Exactly as written, reproduce the lines from the beginning of the data through the line containing "The width and"; the pictures are not reproduced.

══ Supplied information ══

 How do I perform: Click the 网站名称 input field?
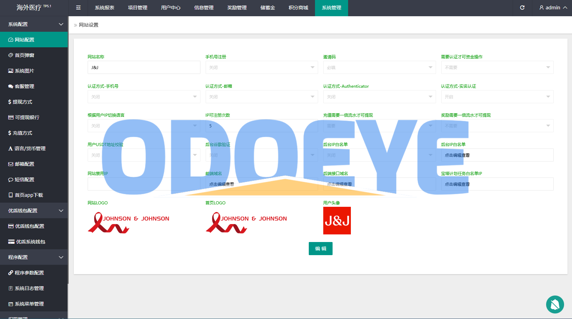pyautogui.click(x=144, y=67)
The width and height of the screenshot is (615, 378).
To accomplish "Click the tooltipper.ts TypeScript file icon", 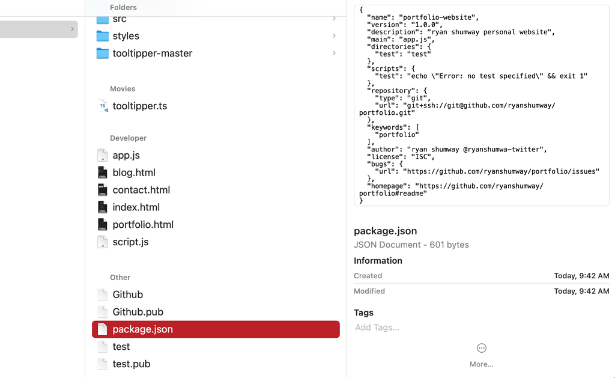I will [103, 106].
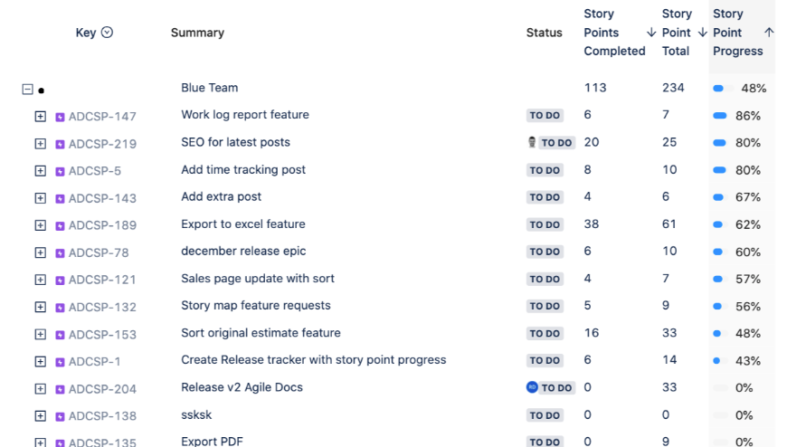Collapse the Blue Team group
The height and width of the screenshot is (447, 787).
[x=28, y=90]
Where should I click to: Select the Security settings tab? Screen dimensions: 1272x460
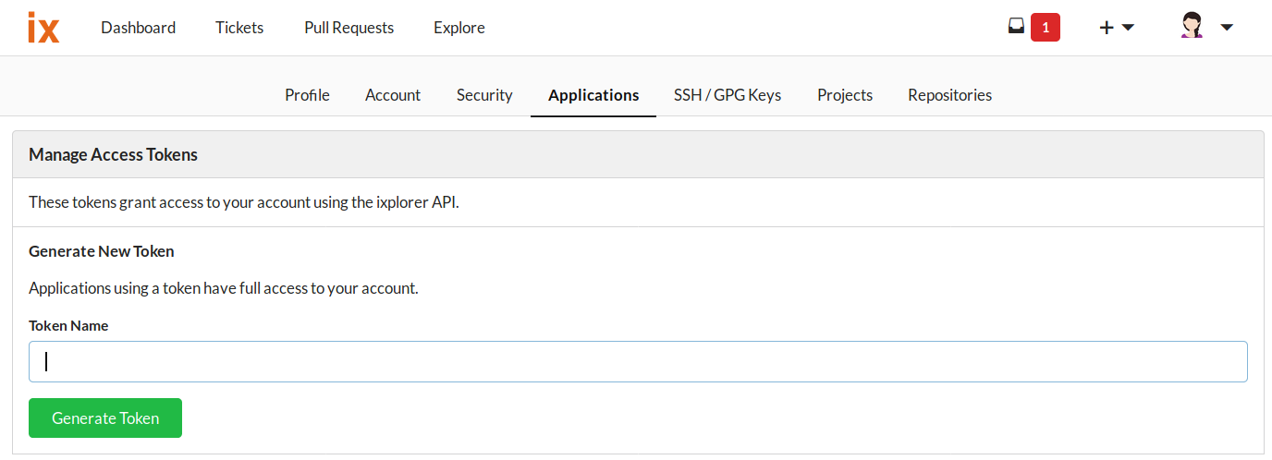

═══

_Solution for this task_
 How do I perform: Click the 网站名称 input field?
pyautogui.click(x=144, y=67)
The width and height of the screenshot is (615, 378).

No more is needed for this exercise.